= Input records =
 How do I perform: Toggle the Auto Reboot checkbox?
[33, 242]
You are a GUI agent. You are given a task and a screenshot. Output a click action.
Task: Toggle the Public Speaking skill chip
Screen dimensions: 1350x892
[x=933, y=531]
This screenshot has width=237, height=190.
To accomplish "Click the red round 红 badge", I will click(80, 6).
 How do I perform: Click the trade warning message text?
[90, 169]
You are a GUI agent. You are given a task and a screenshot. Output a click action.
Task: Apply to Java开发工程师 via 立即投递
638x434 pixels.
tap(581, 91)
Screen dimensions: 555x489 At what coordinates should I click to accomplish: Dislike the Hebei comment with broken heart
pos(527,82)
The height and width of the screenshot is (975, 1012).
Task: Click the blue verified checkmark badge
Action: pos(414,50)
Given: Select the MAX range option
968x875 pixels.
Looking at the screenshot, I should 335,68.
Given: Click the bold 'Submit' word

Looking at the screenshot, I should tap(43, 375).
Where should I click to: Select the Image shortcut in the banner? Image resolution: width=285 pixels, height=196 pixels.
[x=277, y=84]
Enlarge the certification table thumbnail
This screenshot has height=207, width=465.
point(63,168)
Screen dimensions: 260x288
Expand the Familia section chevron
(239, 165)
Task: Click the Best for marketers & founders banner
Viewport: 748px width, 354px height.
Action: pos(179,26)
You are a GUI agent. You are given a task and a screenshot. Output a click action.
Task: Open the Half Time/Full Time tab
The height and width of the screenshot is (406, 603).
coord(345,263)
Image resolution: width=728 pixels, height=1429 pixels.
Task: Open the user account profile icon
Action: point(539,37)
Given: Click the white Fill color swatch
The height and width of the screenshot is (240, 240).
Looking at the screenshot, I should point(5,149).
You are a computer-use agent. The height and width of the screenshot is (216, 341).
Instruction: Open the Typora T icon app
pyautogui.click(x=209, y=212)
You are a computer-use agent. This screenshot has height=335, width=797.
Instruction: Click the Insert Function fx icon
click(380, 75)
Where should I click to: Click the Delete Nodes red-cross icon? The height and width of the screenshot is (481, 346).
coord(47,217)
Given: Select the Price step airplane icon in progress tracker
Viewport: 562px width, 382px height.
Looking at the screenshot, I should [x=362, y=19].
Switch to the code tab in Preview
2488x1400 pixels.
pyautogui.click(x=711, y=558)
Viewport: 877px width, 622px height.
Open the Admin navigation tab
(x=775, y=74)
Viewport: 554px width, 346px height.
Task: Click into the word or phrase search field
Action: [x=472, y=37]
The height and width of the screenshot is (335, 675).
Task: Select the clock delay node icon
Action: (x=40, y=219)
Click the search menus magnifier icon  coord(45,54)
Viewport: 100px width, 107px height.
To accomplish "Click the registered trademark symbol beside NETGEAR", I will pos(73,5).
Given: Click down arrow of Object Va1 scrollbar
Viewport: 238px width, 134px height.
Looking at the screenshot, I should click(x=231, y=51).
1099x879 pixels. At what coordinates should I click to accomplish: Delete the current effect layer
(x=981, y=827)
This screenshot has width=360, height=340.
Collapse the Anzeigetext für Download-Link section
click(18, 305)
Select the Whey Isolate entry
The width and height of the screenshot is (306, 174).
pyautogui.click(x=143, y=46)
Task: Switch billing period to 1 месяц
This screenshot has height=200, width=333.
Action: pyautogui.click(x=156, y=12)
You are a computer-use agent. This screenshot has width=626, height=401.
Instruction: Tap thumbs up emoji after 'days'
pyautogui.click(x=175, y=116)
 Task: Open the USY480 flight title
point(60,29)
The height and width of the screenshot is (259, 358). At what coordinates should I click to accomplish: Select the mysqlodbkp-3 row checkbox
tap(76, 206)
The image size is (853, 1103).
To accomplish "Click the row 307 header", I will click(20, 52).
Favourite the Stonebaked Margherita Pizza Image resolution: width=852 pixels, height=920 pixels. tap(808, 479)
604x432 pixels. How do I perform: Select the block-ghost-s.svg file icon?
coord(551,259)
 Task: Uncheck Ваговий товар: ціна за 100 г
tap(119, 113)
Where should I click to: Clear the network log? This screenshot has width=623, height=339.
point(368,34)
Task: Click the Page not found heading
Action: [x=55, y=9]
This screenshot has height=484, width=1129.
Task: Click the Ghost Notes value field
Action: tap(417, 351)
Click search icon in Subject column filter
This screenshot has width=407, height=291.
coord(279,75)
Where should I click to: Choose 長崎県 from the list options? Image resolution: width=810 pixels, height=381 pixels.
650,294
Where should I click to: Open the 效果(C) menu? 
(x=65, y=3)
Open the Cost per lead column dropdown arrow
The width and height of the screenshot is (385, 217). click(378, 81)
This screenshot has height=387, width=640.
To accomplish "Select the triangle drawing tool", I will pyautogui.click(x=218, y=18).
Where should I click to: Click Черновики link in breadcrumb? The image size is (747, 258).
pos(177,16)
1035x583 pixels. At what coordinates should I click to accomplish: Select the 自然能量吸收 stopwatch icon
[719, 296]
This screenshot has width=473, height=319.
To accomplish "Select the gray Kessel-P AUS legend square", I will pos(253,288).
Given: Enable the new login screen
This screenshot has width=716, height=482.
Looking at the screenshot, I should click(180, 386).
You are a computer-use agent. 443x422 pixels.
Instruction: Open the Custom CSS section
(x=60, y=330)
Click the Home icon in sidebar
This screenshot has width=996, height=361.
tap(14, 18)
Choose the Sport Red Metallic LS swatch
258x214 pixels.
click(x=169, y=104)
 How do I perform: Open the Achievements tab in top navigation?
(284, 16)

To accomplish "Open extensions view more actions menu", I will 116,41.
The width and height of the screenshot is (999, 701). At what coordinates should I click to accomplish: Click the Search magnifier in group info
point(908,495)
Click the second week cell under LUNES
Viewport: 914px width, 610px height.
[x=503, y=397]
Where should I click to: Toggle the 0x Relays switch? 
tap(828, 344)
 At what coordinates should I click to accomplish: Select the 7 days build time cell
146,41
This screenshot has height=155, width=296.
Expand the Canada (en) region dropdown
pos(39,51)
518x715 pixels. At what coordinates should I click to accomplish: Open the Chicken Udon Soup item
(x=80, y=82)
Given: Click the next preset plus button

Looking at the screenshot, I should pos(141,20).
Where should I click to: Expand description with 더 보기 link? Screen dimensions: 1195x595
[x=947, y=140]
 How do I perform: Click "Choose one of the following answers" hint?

= Task details =
Nothing but the lines from the one with "At what coordinates should I click to accomplish: Select the 7" through the final line of the data belongs in the answer, and they must match exactly.

= Output =
 At what coordinates should I click to accomplish: Select the 7 days build time cell
146,41
This screenshot has height=155, width=296.
Expand the Canada (en) region dropdown
pos(39,51)
518x715 pixels. At what coordinates should I click to accomplish: Open the Chicken Udon Soup item
(x=80, y=82)
Given: Click the next preset plus button

Looking at the screenshot, I should pos(141,20).
Where should I click to: Expand description with 더 보기 link? Screen dimensions: 1195x595
[x=947, y=140]
 How do I perform: Click "Choose one of the following answers" hint?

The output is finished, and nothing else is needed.